Instance Running Settings	Resource Specifications	Yes	Indicates the resource specifications, which must be the same as those of the inference endpoint. Otherwise, the specifications are not supported.
	Minimum Value	Yes	Indicates the minimum number of instances of an inference service, which is created even if there is no request. The value ranges from 1 to 100. The inference service automatically scales in or out between the minimum and maximum number of instances based on the request load.

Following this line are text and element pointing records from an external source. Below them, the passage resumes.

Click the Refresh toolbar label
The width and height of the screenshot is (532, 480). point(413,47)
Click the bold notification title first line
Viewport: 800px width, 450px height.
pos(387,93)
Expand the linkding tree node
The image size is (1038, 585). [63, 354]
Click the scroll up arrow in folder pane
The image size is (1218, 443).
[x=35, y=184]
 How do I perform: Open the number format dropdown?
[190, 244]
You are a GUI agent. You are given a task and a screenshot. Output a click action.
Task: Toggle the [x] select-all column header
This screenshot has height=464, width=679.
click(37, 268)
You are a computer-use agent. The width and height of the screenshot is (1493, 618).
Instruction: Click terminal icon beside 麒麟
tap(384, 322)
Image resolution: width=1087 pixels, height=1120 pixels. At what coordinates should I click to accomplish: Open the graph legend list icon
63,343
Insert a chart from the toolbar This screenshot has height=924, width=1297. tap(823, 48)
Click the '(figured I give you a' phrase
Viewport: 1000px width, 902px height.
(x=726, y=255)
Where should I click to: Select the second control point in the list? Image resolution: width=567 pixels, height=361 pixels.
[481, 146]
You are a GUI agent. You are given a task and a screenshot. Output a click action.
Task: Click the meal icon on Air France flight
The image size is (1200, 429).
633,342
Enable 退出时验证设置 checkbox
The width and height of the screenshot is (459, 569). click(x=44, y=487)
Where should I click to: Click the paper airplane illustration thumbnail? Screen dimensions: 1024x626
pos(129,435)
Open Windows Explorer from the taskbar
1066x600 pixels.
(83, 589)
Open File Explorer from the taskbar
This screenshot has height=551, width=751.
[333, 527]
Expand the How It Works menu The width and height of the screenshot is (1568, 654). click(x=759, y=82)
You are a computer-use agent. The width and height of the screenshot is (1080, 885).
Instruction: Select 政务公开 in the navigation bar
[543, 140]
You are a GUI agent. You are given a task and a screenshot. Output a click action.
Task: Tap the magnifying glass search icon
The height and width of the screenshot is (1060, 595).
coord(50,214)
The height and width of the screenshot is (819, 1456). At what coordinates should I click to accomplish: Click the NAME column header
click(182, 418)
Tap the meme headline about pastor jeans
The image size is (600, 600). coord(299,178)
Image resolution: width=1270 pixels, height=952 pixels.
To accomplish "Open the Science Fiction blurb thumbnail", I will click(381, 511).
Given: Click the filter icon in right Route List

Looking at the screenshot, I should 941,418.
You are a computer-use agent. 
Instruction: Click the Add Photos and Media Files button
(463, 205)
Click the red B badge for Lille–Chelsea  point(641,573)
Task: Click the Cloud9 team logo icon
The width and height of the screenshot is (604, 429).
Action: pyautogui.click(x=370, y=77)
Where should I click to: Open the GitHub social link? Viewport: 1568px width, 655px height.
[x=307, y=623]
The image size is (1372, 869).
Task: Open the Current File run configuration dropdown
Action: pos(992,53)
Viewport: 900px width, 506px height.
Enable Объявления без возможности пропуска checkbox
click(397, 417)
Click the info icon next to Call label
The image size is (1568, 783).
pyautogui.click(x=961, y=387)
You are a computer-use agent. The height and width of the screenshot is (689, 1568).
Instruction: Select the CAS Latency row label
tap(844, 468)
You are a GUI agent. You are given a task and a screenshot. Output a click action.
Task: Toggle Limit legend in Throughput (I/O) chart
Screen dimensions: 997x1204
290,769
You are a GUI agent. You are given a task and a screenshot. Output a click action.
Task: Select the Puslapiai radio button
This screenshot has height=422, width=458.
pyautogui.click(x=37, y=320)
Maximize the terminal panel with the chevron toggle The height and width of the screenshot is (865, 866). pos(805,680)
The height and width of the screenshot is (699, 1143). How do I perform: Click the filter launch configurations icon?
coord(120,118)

	Maximum Value	Yes	Indicates the maximum number of instances of an inference service. The value ranges from 1 to 100. In addition, the maximum value cannot be less than the minimum value, and the maximum value must be less than or equal to the maximum number of resources of the selected inference endpoint. The total maximum number of resources of all inference services under the same inference endpoint must be less than or equal to the maximum number of resources of the selected inference endpoint. The inference service automatically scales in or out between the minimum and maximum number of instances based on the request load. After the request is submitted, the number of instances of the inference service does not exceed the maximum value.